Are there any risks?
The most common adverse events reported are application site pain or discomfort and headache. If you experience these, we may be able to modify the location or intensity of the treatment, or you can use over-the-counter analgesics for relief. Brainsway Deep TMS System is contraindicated for use in patients who have conductive, ferromagnetic or other magnetic-sensitive metals implanted in their head or are non-removable.
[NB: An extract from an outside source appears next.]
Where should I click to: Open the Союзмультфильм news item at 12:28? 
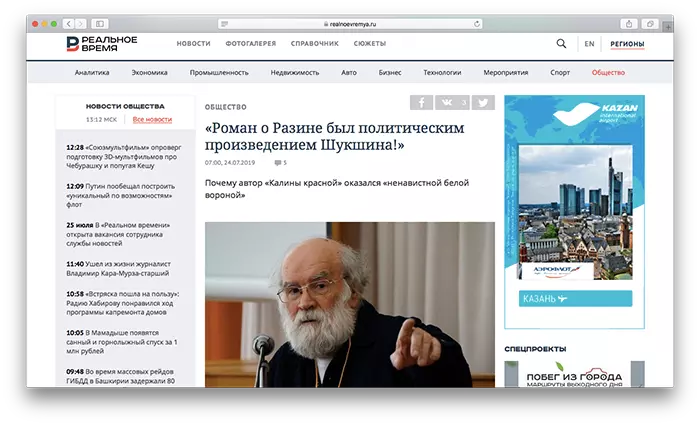click(121, 152)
Failure to follow this restriction could result in serious injury or death. An object that may have this kind of metal includes, but is not necessarily limited to:
- Aneurysm clips or stents
- Implanted electrodes/stimulators
- Ferromagnetic implants in ears or eyes
- Cochlear implants
Brainsway Deep TMS System should be used with caution in patients who have pacemakers or implantable cardioverter defibrillators. If you have a removable device or object that may be affected by the magnetic field, the device should be removed from the patient area before treatment to prevent possible injury to the wearer or damage to the device. Examples include wearable monitors, bone growth stimulators, earrings, hearing aids, eyeglasses, jewelry, hair barrettes, cell phones, MP3 players, etc.
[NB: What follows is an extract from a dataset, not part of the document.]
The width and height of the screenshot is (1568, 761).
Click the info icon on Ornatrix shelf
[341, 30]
One seizure has been reported with the use of the dTMS device in the clinical study leading to Food and Drug Administration (FDA) approval. The seizure was reported in a patient who drank a significant amount of alcohol the day before treatment. Therefore, we advise that you refrain from alcohol consumption during the course of the treatment. Some patients may be at potential increased risk of seizure, including those with a history or family history of seizure or epilepsy, a history of stroke, head injury or trauma, presence of other neurological disease (CVA, cerebral aneurysm, dementia, increased ICP, or movement disorder), concurrent use of tricyclic antidepressants, neuroleptic medications, or other drugs known to lower the seizure threshold.
Long term effects of exposure to magnetic fields are not known. Due to the loud sound, earplugs or similar hearing protection devices with a rating of 30dB or higher of noise reduction must be used during treatment. Your hearing will be assessed before we begin treatments, and again once they are completed. Your insurance may be charged for this. Brainsway Deep TMS System has not been studied in patients who have had no prior antidepressant medication.
I understand that my treatment may be considered off-label for the following reasons:
(please initial where applicable):
_____ More or less than 5 treatments per week for 4 weeks
_____ More or less than 1,980 pulses per treatment session
_____ dTMS prescribed for a diagnosis other than Major Depressive Disorder
_____ Insufficient antidepressant medication trial
_____ I am younger than 22 years old
_____ I am older than 70 years old
I have read the information contained in this Consent Form about Brainsway Deep TMS System and its potential risks and possible benefits. I understand that my course of dTMS treatment may be considered off-label for the reasons stated above. I have discussed this treatment with Drs. Schmidt or Naimark and/or their designee, and all of my questions have been answered.
I understand that there are other treatment options that are considered safe and efficacious (medications, therapy, ECT, etc.). I further understand that no guarantee of any results has been made. I understand that if during the course of treatment, in the best judgment of the neuromodulation or medical staff, I require emergency treatment, I authorize and request that the said treatment be performed.
I understand that I can change my mind any time, and choose a different option. I voluntarily choose to receive dTMS Therapy with the Brainsway Deep TMS System and authorize Northeast TMS, Dr. Schmidt, Dr. Naimark, and his staff to administer dTMS treatments to me.
In comparing ECT and TMS overall, it is generally to be found that TMS is preferable because of fewer, less severe side effects and results that are similar in efficacy.